A journalist on the New Statesman magazine in the early 1980s, Alibhai-Brown now contributes a weekly column to The Independent. She has also written for The Guardian, The Observer, The New York Times, Time magazine, Newsweek and the Daily Mail, and has appeared on the current affairs TV shows Dateline London and The Wright Stuff. Alibhai-Brown has won numerous awards for her journalism, including the EMMA Media Personality of the Year in 2000, the George Orwell Prize for Political Journalism in 2002 and the EMMA Award for Journalism in 2004.

Alibhai-Brown was a research fellow at the Institute for Public Policy Research (IPPR), a think tank associated with New Labour, from 1996 to 2001, though she ended her connection with the Labour Party over the war in Iraq and other issues, and supported the Liberal Democrats in the 2005 and 2010 general elections. She is Senior Research Associate at the Foreign Policy Centre, an Honorary Fellow at Liverpool John Moores University and Honorary Visiting Professor at Cardiff and Lincoln Universities.

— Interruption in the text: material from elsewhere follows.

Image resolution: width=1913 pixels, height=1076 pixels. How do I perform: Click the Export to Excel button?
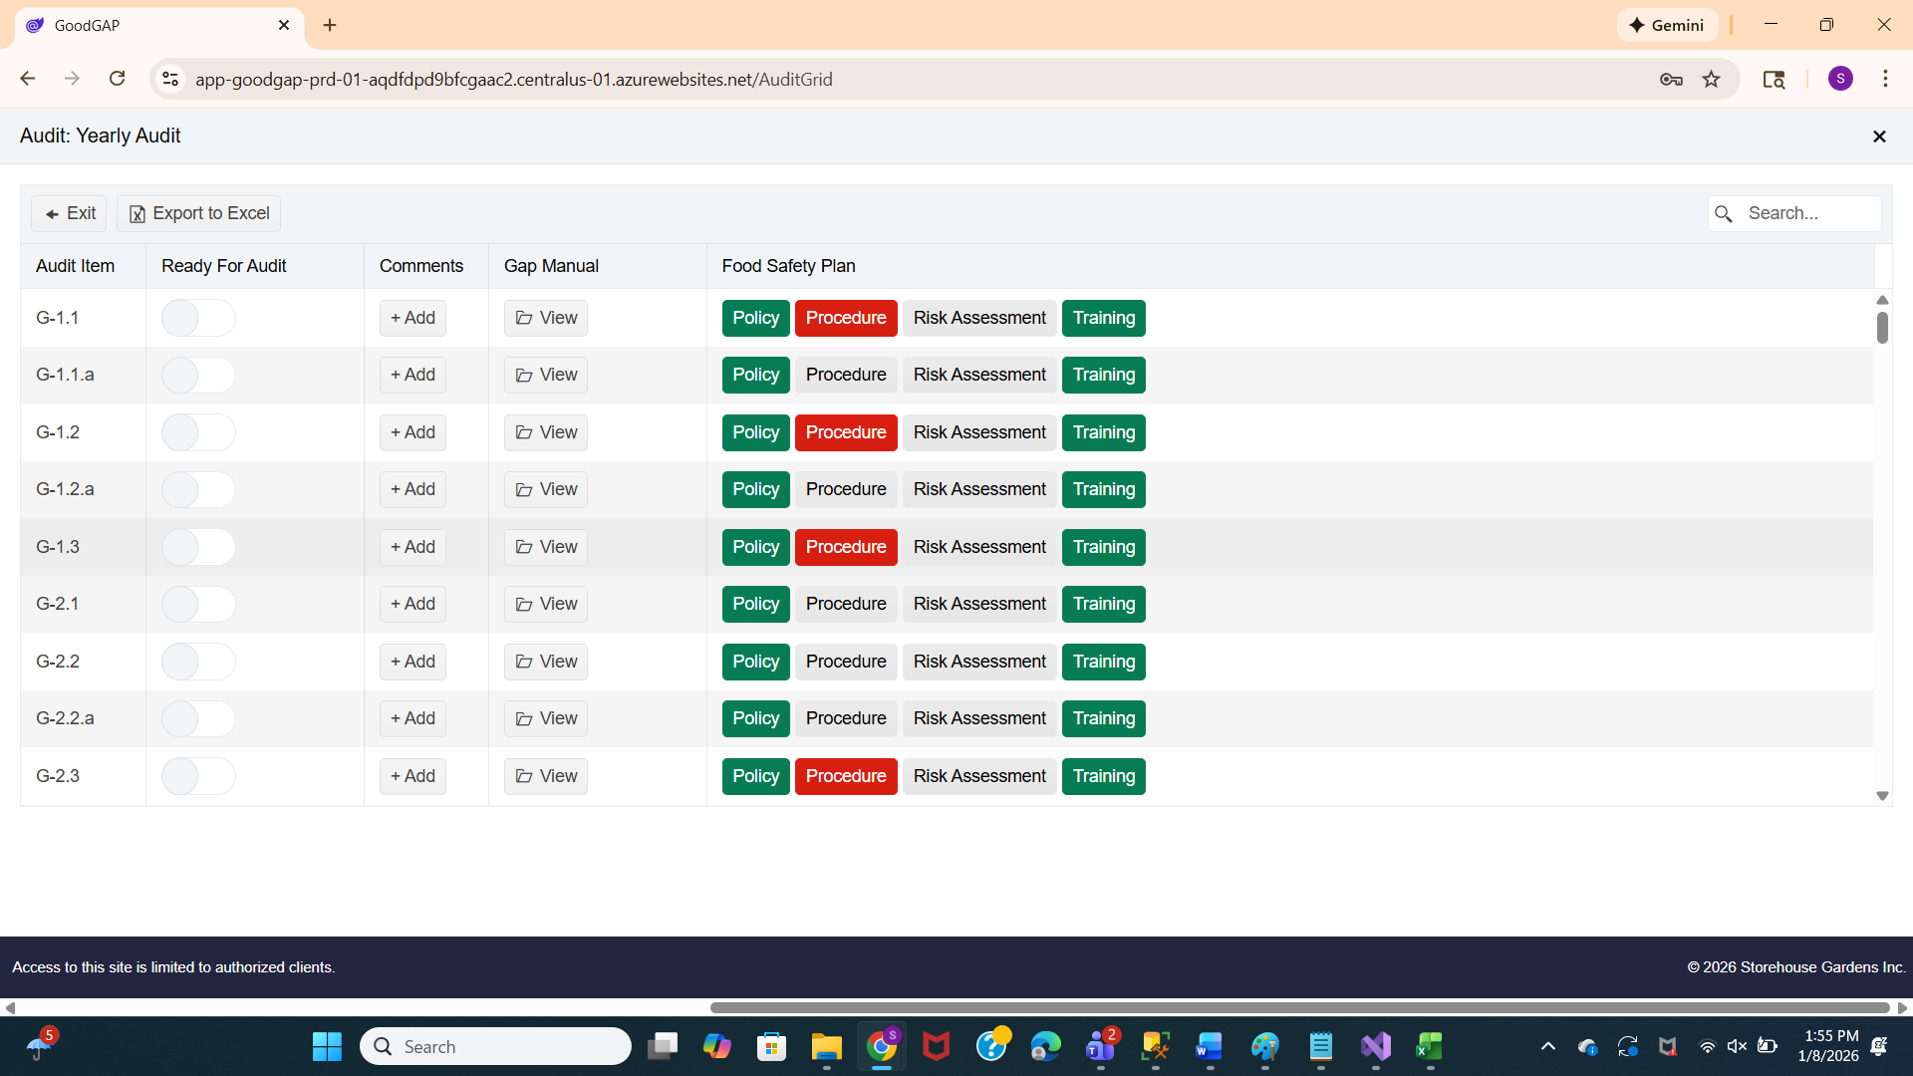click(198, 213)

Alibhai-Brown was appointed to the Order of the British Empire (MBE) in 2001, but in 2003 Benjamin Zephaniah's public refusal of an OBE inspired her to return the award. She wrote that her decision had been made partly in a growing spirit of republicanism and partly in protest at the Labour government, particularly its conduct of the war in Iraq, and has since criticised the British honours system as "beyond repair".

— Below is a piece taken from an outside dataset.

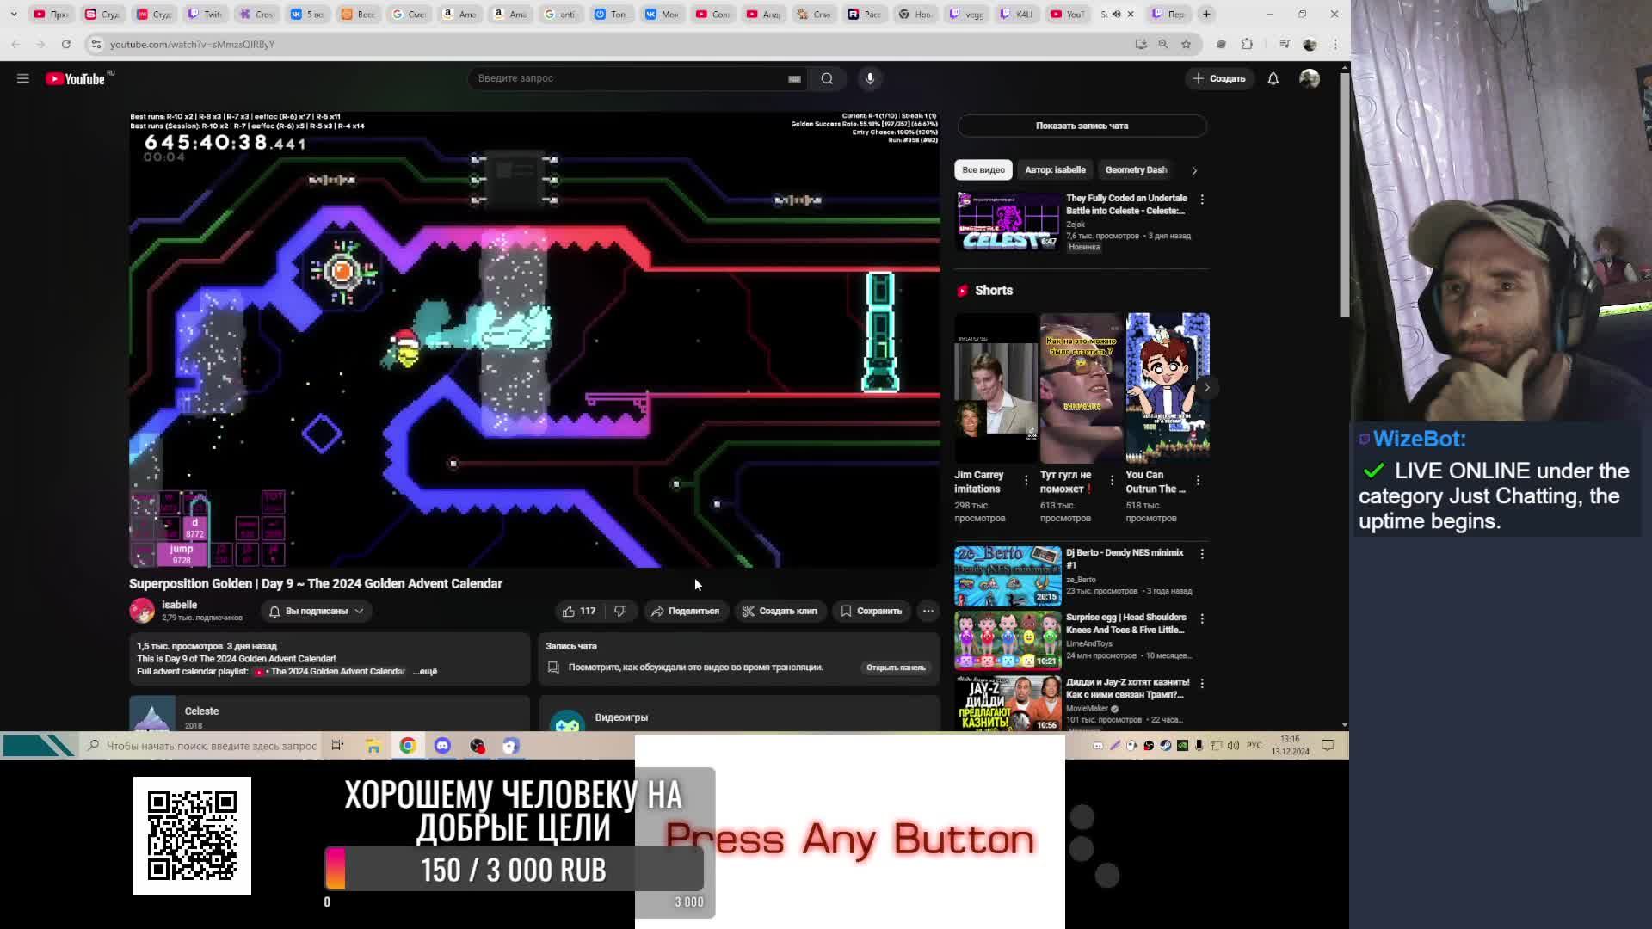Bookmark this page with the star icon
1652x929 pixels.
point(1186,44)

In May 2011, Alibhai-Brown wrote in the Independent that Muslims and others should stop focusing solely on the wrongdoings of Israel, saying that, "We Muslims need to accept our burdens too." She also said that, "It is no longer morally justifiable for activists to target only Israel and either ignore or find excuses for corrupt, murderous Arab despots. That kind of selectivity discredits pro-Palestinian campaigners and dishonours the principles of equality and human rights." Brown previously condemned ethnic minority campaigners against racism failing to mention white victims of racially motivated crimes, suggesting they were guilty of double standards. Highlighting cases such as the murder of Ross Parker, Alibhai-Brown wrote: "Our values are worthless unless all victims of these senseless deaths matter equally", adding "to treat some victims as more worthy of condemnation than others is unforgivable and a betrayal of anti-racism itself".